Beethoven's five piano concertos span a period from when the composer was in his late teens to the Fifth, premiered when he was 41. The Fifth is commonly known by its nickname The Emperor, given to the work not by Beethoven, but by his English publisher. In the Fourth Piano Concerto, Beethoven opens not with a long tutti, but launches with piano alone, before the orchestra is gently ushered in. Its second movement is a dialogue between piano and orchestra which has been likened to Orpheus taming the Furies at the gates of Hades.

Philippe Jordan © JF Leclercq
Philippe Jordan
© JF Leclercq
Bartók’s works featured in the season include favourites such as the Concerto for Orchestra, composed to showcase Serge Koussevitzky’s Boston Symphony in 1943, and the pantomime ballet The Miraculous Mandarin. Another pantomime ballet – The Wooden Prince – is something of a rarity in concert halls. Written for a huge orchestra, the tale concerns a prince whose attempts to reach the princess of his dreams are thwarted by a fairy. The real Bartók spectacular comes at the end of the season, though, with a concert performance of the opera Duke Bluebeard’s Castle, starring Hungarian bass Gábor Bretz. As much a psychological work as anything else, a concert performance of Bluebeard can be just as striking as a full staging.

Other must-hear Jordan programmes includes Mahler mighty Third Symphony, the longest symphony in the standard repertoire. Schumann’s epic Scenes from Goethe’s Faust are tackled by Daniel Harding in November, with a classy line-up of soloists including Christian Gerhaher and Christiane Karg.

There is some juicy later Romantic German and Austrian fare on the Vienna Symphony’s menu, capable of satisfying the most vocarious appetites! Franz Schmidt’s oratorio The Book with Seven Seals telling the history of Mankind and The Four Horsemen of the Apocalypse from St John’s Gospel. It’s a huge work, requiring huge forces, which is exactly what it gets under the leadership of Manfred Honeck.

Marek Janowski guides the orchestra through chunks of Götterdämmerung, while Sebastian Weigle conducts the Fourth Symphony of one of Wagner’s greatest disciples, Anton Bruckner. Another Austrian – Alexander Zemlinsky – has two works performed next season: the seven movement Lyric Symphony, with Anne Schwanewilms and Thomas Hampson the soloists; and the lushly scored Die Seejungfrau (The Mermaid), a fantasy after Hans Christian Andersen. Vladimir Jurowski conducts both Zemlinsky concerts.

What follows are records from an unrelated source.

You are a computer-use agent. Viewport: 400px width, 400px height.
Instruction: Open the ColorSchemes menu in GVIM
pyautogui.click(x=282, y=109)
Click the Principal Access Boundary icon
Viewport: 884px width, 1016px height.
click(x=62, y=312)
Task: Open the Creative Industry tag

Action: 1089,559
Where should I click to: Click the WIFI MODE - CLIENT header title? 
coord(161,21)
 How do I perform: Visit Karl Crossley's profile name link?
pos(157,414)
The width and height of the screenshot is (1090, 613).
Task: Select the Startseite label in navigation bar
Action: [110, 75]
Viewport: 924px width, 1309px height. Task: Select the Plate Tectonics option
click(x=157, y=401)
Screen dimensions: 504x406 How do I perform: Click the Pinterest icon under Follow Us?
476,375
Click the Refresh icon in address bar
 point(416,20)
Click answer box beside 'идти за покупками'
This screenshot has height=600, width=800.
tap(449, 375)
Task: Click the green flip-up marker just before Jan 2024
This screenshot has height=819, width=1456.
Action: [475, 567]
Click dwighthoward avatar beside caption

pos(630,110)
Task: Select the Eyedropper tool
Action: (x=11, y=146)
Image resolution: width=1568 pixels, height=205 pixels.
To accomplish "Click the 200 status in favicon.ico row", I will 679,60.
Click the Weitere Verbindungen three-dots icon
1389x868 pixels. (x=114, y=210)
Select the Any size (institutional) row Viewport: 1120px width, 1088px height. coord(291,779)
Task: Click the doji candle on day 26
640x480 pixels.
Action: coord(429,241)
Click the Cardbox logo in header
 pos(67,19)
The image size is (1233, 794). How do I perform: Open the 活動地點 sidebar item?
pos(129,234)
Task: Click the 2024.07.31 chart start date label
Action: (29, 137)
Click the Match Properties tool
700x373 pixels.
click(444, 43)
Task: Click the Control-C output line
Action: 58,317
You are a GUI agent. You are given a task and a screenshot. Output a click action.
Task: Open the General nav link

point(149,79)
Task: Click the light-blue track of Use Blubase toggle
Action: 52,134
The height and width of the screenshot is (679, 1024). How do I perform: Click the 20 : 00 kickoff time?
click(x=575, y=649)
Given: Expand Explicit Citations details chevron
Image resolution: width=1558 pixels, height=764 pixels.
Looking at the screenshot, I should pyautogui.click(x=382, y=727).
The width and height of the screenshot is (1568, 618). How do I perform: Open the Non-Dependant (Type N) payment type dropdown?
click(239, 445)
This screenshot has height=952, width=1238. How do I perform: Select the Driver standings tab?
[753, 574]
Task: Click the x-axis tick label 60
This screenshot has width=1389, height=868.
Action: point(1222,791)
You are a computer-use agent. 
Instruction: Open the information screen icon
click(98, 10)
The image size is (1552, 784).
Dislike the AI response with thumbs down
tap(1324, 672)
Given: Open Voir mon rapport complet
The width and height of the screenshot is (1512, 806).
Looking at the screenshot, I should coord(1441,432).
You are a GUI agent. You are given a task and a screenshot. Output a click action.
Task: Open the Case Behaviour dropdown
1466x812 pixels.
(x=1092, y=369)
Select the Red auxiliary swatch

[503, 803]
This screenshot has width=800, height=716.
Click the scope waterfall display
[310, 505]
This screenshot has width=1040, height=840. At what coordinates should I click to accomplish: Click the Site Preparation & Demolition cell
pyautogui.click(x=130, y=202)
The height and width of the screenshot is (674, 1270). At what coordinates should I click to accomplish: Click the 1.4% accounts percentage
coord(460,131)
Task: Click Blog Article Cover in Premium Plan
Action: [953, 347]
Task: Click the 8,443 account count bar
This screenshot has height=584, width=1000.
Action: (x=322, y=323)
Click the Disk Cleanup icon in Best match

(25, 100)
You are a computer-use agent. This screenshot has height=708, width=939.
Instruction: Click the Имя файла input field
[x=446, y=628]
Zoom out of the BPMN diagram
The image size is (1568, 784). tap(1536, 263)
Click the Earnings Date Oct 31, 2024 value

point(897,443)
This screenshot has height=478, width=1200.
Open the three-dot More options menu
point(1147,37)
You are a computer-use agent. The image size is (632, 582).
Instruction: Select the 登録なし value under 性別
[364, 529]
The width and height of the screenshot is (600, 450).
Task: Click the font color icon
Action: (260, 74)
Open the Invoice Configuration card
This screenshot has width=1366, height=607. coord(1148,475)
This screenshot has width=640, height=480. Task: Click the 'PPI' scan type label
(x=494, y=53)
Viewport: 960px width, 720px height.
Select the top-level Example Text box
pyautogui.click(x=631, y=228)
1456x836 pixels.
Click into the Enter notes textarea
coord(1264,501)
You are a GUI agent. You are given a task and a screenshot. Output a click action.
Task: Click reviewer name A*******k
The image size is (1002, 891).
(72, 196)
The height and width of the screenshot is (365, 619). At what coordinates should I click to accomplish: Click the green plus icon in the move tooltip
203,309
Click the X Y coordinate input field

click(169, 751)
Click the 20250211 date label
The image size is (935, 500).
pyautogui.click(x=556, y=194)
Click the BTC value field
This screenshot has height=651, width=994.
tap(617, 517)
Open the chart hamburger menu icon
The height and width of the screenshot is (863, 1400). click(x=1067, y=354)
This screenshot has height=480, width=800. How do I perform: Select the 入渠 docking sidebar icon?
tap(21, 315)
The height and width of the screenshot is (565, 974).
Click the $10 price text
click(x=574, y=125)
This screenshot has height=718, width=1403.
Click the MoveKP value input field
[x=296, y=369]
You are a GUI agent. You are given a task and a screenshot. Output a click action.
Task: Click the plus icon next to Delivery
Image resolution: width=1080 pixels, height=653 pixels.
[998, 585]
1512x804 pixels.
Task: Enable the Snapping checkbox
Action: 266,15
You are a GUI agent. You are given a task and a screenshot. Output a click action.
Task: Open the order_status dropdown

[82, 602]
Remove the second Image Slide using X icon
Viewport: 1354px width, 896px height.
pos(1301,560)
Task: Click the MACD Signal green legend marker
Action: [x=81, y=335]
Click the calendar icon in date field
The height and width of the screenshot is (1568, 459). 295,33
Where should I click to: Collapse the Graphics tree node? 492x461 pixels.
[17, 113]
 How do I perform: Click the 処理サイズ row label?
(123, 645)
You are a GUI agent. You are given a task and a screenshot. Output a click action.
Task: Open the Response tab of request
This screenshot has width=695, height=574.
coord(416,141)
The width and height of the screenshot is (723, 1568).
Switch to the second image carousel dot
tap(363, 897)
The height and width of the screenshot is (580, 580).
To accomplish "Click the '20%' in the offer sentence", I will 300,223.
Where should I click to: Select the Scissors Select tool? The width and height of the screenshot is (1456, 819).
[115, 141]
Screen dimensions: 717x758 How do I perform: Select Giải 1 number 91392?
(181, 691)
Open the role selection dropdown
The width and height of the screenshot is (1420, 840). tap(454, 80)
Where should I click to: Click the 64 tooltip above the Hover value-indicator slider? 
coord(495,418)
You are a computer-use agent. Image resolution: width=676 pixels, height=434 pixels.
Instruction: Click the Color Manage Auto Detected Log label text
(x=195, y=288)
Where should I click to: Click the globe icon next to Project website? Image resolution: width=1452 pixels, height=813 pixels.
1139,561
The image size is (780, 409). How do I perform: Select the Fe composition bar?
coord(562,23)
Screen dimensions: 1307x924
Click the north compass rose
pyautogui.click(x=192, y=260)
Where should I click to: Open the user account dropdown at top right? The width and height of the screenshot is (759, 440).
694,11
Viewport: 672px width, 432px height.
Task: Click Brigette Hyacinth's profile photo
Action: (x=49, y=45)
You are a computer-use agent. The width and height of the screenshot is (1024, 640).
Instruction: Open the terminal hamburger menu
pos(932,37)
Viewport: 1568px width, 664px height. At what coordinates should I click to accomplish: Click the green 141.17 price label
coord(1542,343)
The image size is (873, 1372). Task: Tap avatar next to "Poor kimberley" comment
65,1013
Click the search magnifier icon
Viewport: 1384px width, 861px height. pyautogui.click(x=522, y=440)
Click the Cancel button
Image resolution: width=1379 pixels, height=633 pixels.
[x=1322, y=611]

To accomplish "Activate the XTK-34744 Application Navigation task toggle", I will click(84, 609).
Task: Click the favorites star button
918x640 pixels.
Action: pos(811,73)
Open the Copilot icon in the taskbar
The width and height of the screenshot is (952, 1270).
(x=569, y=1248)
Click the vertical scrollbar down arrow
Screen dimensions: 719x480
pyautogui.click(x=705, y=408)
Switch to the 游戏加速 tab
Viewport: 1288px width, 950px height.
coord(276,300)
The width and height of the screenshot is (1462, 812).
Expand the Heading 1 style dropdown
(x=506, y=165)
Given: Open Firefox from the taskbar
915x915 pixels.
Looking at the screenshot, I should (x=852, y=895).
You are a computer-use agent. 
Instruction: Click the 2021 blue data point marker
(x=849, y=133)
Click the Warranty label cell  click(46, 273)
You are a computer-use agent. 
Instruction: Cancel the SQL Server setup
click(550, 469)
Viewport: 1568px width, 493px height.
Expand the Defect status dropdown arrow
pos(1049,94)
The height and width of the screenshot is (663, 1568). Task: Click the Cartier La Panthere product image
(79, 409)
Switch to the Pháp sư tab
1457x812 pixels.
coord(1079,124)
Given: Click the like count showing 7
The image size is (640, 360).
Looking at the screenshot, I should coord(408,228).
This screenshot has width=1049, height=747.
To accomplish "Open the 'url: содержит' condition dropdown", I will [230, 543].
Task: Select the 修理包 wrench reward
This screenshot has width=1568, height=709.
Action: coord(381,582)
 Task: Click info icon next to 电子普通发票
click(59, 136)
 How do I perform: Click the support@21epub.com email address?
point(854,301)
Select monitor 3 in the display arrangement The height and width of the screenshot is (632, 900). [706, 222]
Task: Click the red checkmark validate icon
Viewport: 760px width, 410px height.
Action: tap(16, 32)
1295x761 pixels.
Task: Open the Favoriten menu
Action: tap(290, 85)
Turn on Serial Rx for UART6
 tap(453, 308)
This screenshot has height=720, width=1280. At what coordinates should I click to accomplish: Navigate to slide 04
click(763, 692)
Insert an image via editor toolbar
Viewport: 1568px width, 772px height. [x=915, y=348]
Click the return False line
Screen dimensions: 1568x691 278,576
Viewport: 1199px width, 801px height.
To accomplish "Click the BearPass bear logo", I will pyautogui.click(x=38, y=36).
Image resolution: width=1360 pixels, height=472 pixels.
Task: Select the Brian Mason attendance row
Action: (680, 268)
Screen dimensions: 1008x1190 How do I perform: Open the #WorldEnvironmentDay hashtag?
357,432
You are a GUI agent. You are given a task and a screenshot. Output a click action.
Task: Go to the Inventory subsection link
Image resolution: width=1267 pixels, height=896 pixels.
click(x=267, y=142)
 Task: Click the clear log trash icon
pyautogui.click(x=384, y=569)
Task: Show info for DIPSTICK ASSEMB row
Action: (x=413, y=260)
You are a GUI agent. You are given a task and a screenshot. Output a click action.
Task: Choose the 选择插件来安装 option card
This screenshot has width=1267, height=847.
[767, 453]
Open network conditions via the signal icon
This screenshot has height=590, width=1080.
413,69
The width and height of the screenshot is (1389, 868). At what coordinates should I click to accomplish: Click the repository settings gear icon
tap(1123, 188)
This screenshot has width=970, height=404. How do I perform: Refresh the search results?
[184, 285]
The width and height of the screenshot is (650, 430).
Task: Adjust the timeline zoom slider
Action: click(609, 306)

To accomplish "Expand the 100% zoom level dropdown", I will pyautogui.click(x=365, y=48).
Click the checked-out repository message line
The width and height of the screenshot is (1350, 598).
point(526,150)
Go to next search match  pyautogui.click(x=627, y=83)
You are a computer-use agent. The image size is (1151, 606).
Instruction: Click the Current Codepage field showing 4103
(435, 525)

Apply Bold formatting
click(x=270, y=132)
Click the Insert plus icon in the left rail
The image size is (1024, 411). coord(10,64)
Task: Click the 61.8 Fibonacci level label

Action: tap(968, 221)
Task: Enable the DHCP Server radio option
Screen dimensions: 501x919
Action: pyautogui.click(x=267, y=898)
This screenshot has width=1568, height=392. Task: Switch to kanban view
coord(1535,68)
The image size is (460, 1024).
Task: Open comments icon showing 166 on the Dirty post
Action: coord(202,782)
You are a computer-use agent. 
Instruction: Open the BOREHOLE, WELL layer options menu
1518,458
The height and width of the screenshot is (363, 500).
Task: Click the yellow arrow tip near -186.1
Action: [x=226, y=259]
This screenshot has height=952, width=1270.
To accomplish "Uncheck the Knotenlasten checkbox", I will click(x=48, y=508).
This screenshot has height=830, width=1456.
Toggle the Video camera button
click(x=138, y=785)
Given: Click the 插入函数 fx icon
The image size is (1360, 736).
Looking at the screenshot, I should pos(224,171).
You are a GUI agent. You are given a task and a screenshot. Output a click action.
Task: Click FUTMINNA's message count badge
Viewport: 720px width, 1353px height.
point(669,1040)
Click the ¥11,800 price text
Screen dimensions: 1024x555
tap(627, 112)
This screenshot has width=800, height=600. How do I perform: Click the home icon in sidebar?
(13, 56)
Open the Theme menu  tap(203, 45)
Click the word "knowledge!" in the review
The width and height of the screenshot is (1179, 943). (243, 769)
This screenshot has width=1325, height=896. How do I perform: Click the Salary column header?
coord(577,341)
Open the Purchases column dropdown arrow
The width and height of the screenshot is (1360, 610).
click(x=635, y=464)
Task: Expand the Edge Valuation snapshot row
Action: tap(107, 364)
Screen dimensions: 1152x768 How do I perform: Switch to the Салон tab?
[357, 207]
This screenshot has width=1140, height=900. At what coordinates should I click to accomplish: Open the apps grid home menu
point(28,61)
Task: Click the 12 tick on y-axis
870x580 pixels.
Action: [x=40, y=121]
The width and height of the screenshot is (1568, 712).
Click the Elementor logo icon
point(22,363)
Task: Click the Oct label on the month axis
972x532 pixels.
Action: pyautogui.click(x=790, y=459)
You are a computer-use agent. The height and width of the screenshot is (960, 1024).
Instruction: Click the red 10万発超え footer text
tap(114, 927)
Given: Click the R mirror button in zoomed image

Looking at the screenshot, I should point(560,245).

Hilary Hahn © Michael Patrick O'Leary
Hilary Hahn
© Michael Patrick O'Leary
Orchestral tours offer the perfect opportunity to hone an interpretation, especially in a concerto where conductor and soloist can tease out different nuances each evening. Hilary Hahn will know Dvořák’s Violin Concerto in A minor a good deal better by February, by when she’ll have performed it twelve times, from Vienna to Munich, Stuttgart to Hamburg, Cologne to Mannheim. This sunniest of violin concertos often labours under the label of ‘neglected’. Joseph Joachim, its dedicatee, never played it in public, complaining about its “extremely thick orchestral accompaniment”. Hilary Hahn is the latest in the growing band of the concerto’s champions.

Charles Dutoit leads another tour – to Hungary, Slovenia and Italy – taking a colourful programme of Prokofiev (Romeo and Juliet), Debussy’s Prélude à l’après-midi d’un faune and Ravel’s painterly orchestration of Mussorgsky’s Pictures at an Exhibition. Dutoit’s mastery in these scores is renowned.

Regular concert-goers should certainly enjoy hearing the Vienna Symphony under a variety of conductors in a variety of repertoire. How an orchestra can vary its sound – chameleon-like – is indicative of its class. One final gem to catch, which should demonstrate a true Viennese sound: VSO oboist Ines Galler performs Richard Strauss’ Oboe Concerto – it’s always lovely to have a musician emerge from the orchestral ranks to give a concerto performance: it promotes local colour and generates a collegiate atmosphere which can be rather special.